Through the first chapters, she clearly presents US mathematics
achievement, or lack of it, and the current issues involved in today's Math
Wars. She introduces that topic by stating, “The swirling
discussions and debates regarding mathematics education are enough to give
administrators vertigo.”
Her
third chapter on “Research-Based Decision Making” is one I wish every school
administrator had to commit to memory. Elaine establishes this focus as the
basis for any and all curricular decision making, using it to set the tone for
issues discussed in the rest of the book. (i.e. Calculators - boon or boon-doggle;
Sage on the stage or guide on the side; Effective teaching - the key to raising
math achievement).
For the sake of space, I won't go into all of the specifics of subsequent
chapters, but throughout her discussion of topics, Elaine weaves her own
experiences as an instructional leader as well as factual discussion about our
misconceptions about how math is “really”

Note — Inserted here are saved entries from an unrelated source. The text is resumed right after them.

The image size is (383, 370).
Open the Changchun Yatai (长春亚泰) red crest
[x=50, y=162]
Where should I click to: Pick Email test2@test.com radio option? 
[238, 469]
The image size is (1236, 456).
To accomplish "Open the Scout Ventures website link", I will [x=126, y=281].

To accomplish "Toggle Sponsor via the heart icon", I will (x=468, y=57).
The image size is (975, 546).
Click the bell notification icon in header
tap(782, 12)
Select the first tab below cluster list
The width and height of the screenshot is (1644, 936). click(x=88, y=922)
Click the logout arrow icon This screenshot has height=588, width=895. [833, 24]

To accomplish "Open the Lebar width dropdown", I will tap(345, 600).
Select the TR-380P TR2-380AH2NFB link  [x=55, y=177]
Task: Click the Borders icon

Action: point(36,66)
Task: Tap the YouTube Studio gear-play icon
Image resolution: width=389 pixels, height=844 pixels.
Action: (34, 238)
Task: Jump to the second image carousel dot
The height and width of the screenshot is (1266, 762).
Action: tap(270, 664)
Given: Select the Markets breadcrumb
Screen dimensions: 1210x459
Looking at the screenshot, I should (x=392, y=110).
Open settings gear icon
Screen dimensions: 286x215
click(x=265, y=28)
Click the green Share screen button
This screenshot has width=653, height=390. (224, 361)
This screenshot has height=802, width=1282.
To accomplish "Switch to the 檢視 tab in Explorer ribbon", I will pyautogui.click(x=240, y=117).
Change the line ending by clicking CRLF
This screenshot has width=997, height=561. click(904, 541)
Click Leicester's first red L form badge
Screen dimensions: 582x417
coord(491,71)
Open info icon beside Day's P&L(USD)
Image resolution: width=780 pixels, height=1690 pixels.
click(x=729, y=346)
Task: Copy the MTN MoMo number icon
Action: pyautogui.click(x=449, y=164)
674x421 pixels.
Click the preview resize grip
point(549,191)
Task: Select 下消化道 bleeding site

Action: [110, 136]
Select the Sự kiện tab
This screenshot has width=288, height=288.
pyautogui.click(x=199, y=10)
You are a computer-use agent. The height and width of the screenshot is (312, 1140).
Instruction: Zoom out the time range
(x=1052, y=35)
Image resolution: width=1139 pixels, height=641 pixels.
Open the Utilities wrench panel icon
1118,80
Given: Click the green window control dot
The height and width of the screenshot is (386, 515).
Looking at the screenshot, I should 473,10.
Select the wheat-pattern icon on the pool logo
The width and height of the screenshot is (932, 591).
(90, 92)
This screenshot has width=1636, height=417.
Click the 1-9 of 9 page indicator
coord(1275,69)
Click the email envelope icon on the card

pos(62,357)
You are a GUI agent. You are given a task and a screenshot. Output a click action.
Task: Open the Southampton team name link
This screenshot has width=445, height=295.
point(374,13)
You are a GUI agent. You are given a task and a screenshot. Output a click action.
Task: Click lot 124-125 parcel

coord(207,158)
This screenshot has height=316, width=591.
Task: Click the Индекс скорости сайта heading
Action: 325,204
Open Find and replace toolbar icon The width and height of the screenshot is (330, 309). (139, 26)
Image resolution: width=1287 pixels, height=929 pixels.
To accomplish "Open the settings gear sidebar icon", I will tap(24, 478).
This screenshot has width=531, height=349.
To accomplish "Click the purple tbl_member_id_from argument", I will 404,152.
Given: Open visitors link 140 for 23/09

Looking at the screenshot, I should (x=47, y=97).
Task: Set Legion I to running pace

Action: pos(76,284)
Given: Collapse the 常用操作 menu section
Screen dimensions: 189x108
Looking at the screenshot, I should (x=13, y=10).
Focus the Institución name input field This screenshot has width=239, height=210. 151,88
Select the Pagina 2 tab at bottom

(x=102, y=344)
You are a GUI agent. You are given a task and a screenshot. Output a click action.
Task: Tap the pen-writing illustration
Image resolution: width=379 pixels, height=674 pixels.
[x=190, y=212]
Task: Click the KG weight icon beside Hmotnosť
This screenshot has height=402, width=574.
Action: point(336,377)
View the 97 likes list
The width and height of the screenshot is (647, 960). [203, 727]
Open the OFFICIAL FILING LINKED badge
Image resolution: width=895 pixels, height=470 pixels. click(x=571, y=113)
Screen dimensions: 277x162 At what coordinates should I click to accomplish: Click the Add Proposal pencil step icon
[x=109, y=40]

taught in Japan. Ending as she
typically does when writing for school administrators, Elaine concludes by
presenting “Thirty-Plus Practical Things” administrators can start doing
immediately to raise math achievement in their schools.
Whether one buys this for his or her own knowledge or gives this to an
Administrator-who-needs-to-learn as a present, or as an "anonymous
gift", he/she can be assured that any reader will walk away much more
articulate about current math issues ... and hopefully more resistant to simply
believing the latest faddish claims.